Nearly all this is rejected by Trump’s constituency, made up of nationalists who view border security as crucial to nationhood; who think free trade devastated industrial America; who believe that American blood should be spilled only for vital national interests; and who revere America’s traditional cultural definition. Trump engineered a devastating defeat of the elites when he captured the presidency in 2016.

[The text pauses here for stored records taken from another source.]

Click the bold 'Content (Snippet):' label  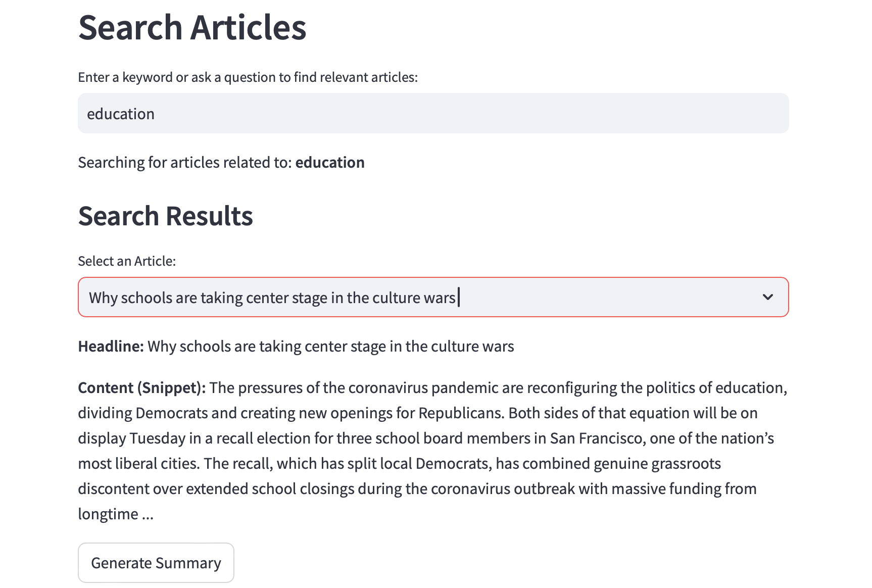coord(141,388)
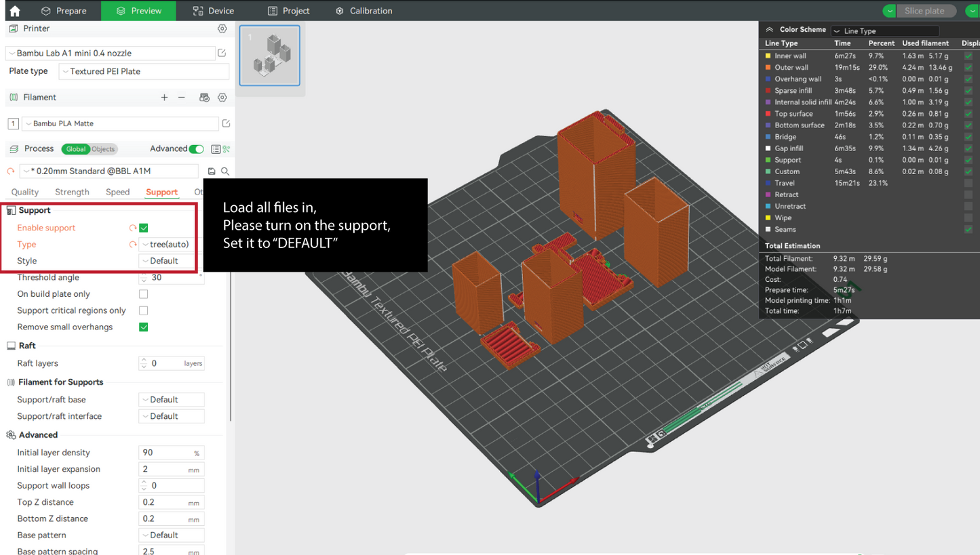
Task: Reset Enable support to its default value
Action: click(x=133, y=228)
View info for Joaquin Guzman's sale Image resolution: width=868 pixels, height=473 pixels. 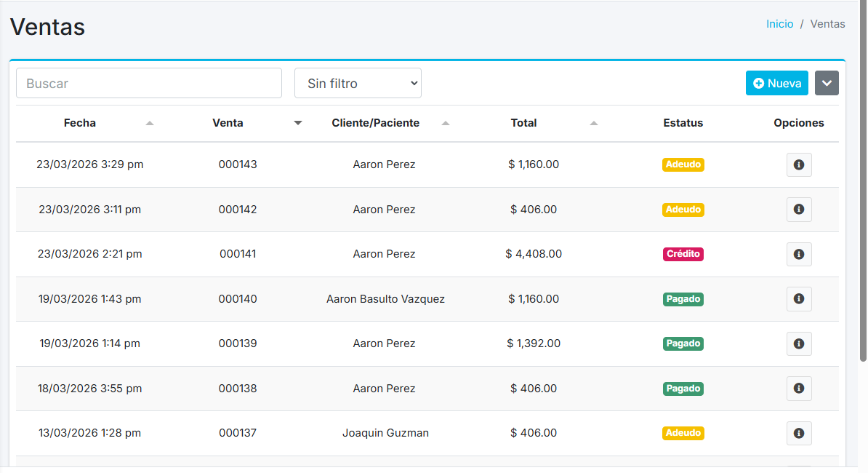coord(799,433)
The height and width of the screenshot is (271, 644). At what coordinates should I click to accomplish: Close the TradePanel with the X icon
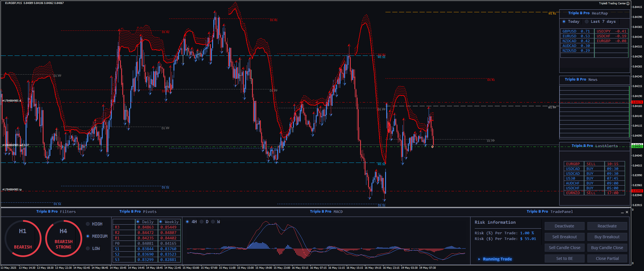tap(627, 212)
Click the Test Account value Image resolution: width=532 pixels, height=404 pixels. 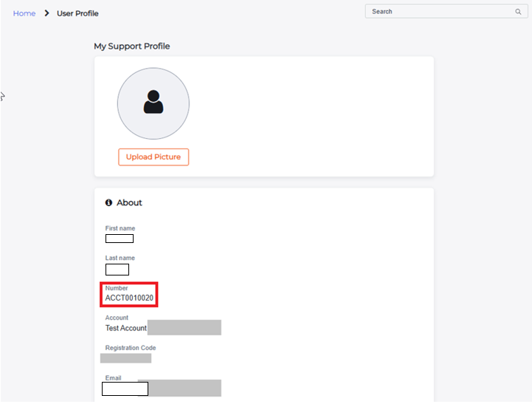126,328
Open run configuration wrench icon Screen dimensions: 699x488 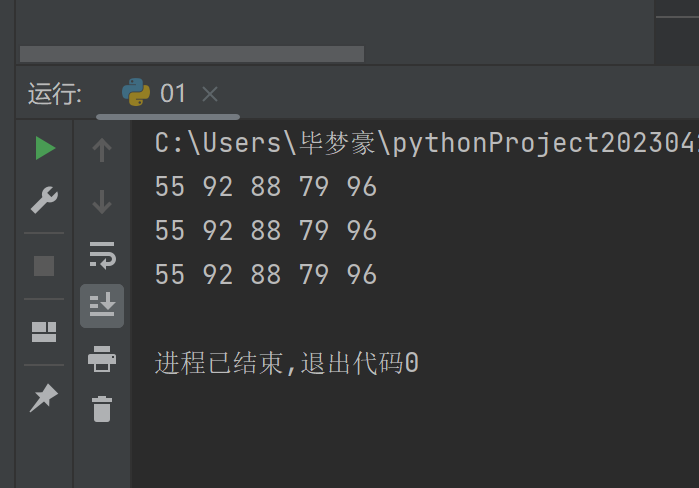pos(44,200)
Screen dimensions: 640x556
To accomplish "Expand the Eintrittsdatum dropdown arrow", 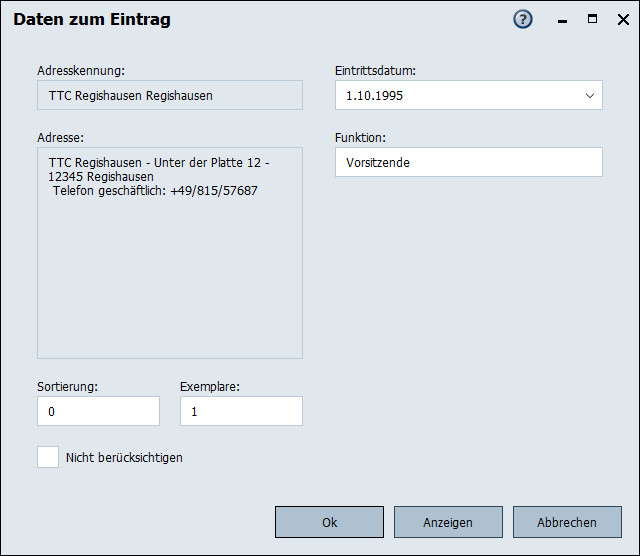I will tap(588, 96).
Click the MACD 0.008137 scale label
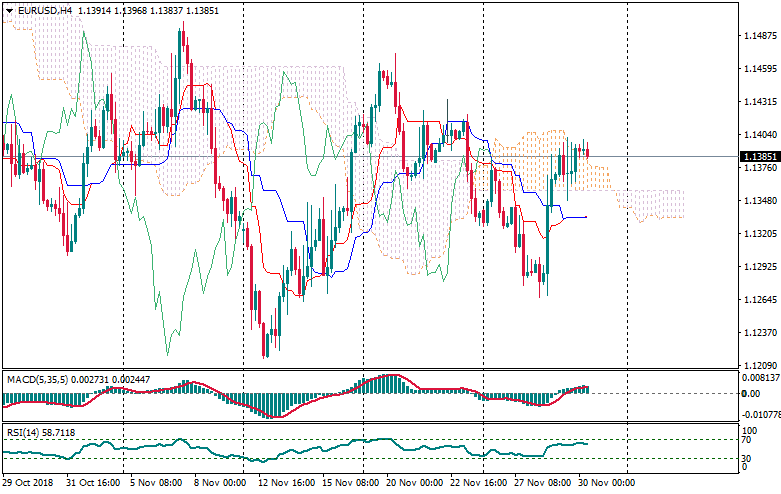The image size is (781, 494). (x=760, y=378)
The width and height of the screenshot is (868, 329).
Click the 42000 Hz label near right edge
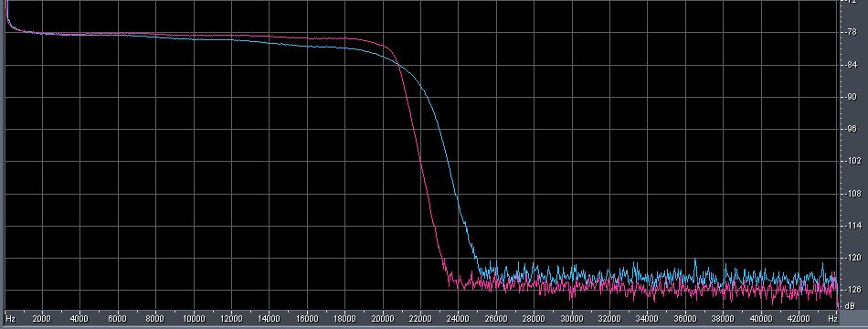(x=799, y=319)
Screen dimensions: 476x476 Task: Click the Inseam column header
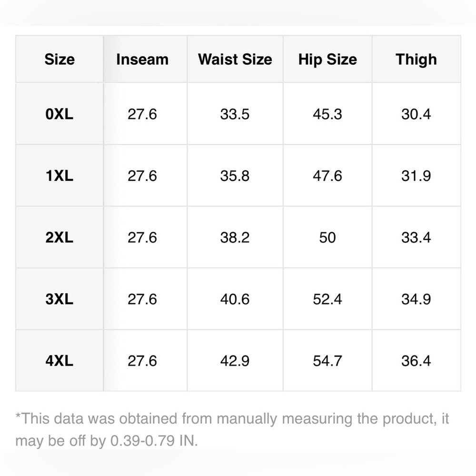tap(142, 60)
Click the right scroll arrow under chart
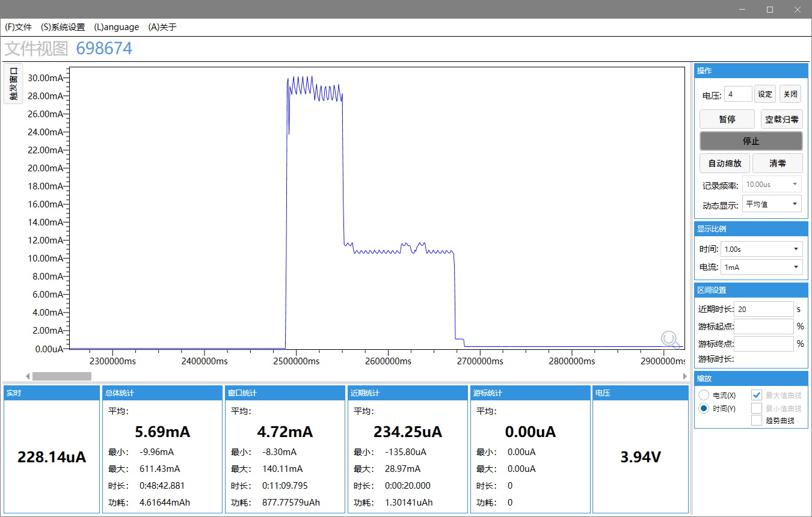 684,376
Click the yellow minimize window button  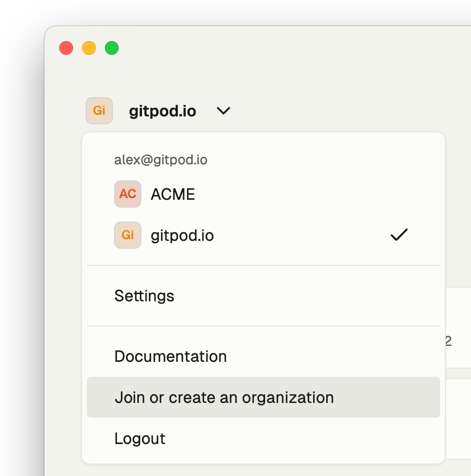(89, 48)
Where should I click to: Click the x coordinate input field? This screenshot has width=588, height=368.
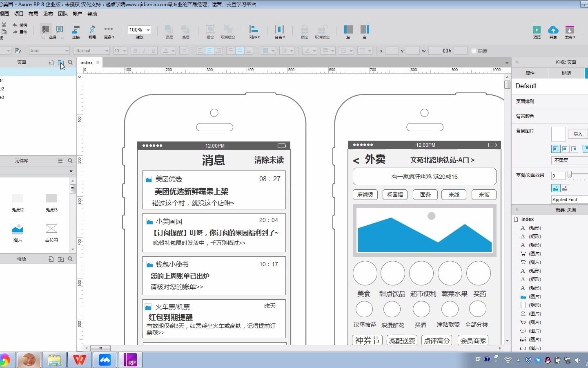point(391,51)

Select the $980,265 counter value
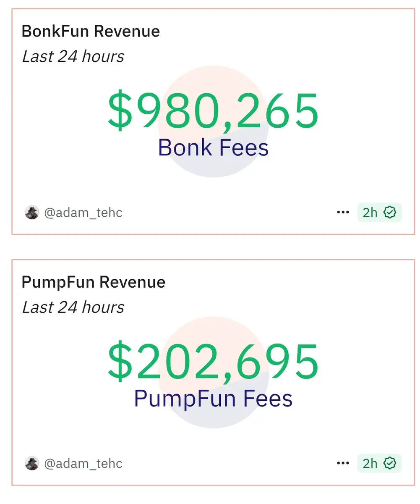point(213,110)
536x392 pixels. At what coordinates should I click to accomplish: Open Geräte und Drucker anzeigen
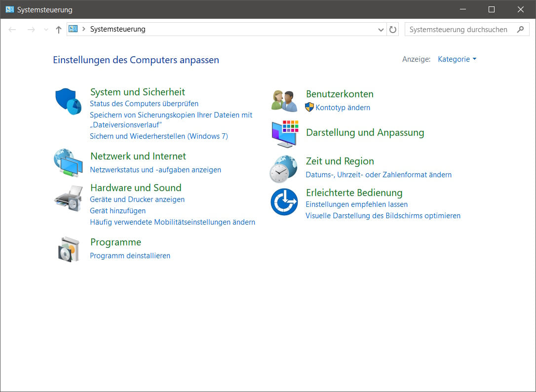point(137,199)
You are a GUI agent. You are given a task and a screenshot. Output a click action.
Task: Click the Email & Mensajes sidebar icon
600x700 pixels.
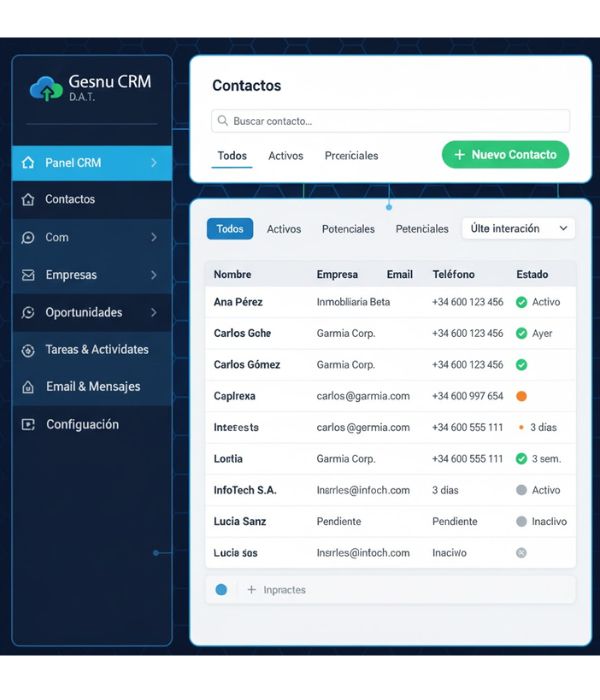27,387
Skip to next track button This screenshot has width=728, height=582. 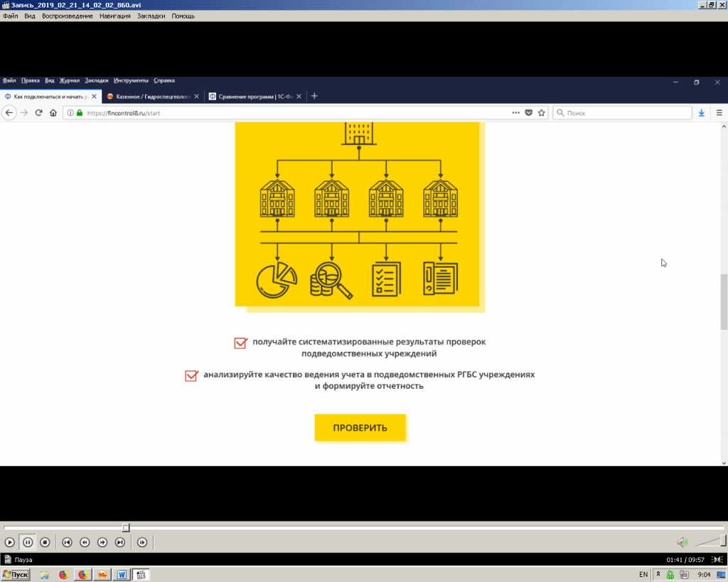120,542
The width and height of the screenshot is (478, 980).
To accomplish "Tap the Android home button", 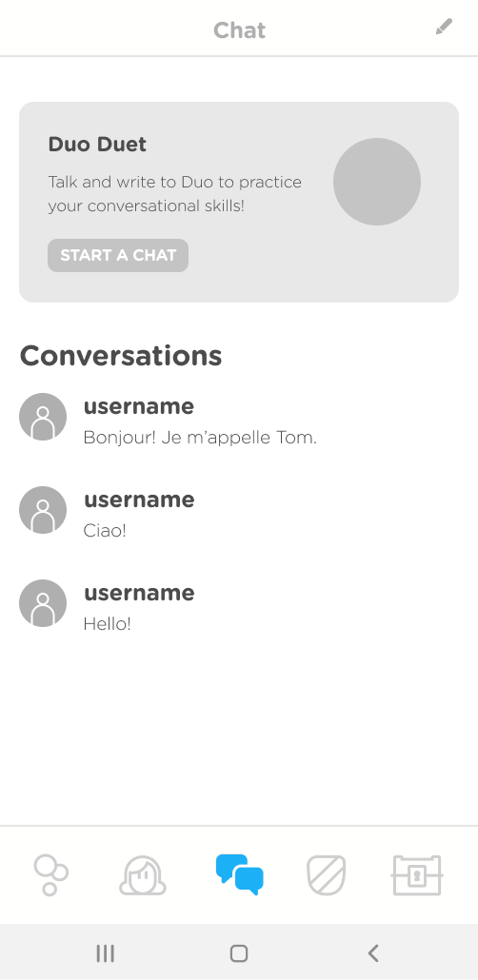I will 239,953.
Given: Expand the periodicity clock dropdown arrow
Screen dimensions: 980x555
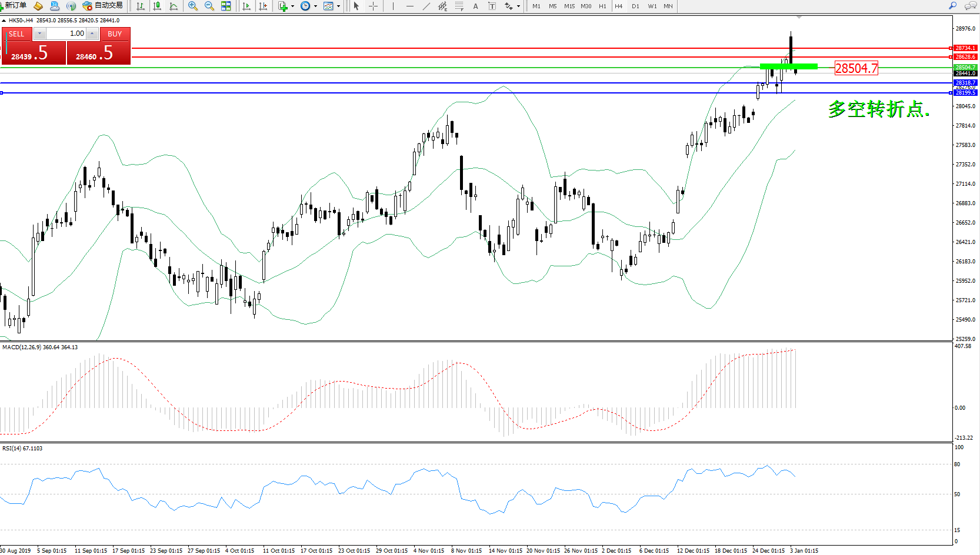Looking at the screenshot, I should (x=315, y=6).
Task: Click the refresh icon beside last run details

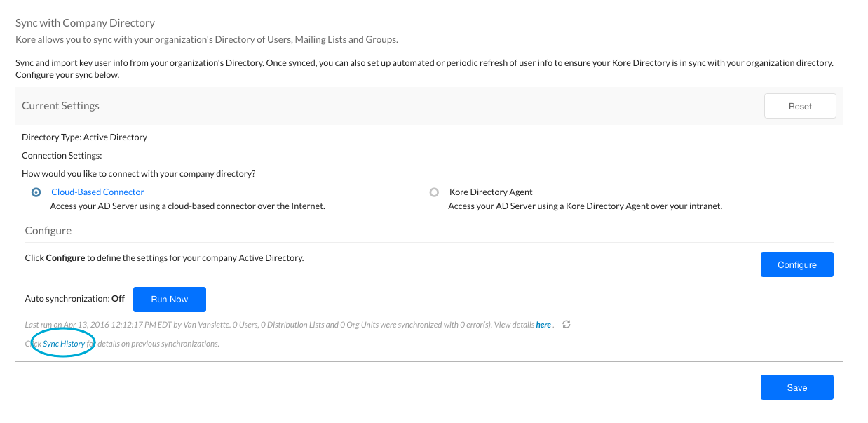Action: 567,325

Now the elites are striking back, and Trump is on the defensive. What’s more, an inherently unstable global system could begin to unravel in serious ways, posing major challenges to America and its president. What follows is a rundown on likely developments in several areas of significance to the president and the country.
Trump Investigations
The Democratic capture of the House of Representatives means that Trump will be subjected to multiple congressional investigations. Rep. Jerry Nadler, chairman of the Judiciary Committee, will go after various Trump actions, likely in impeachment hearings, seen as possible obstruction of justice in the Russia-collusion investigation. Rep. Richard Neal of the Ways and Means Committee will pursue the president’s tax history. Elijah Cummings of the Committee on Oversight will probe any number of alleged scandals. And Rep. Adam Schiff of the Intelligence Committee will scurry after details of the Russia story.
“This will be hell,” writes Karl Rove. Trump will be tied down, like Gulliver by the Lilliputians, through multiple demands for testimony and documents. For the president, it will be politically debilitating, keeping before the public allegations of administration wrongdoing and possibly Trump wrongdoing, irrespective of the ultimate facts involved or their significance. It will be nearly impossible for the president to avoid a seepage of support—and perhaps a serious seepage depending on what is uncovered.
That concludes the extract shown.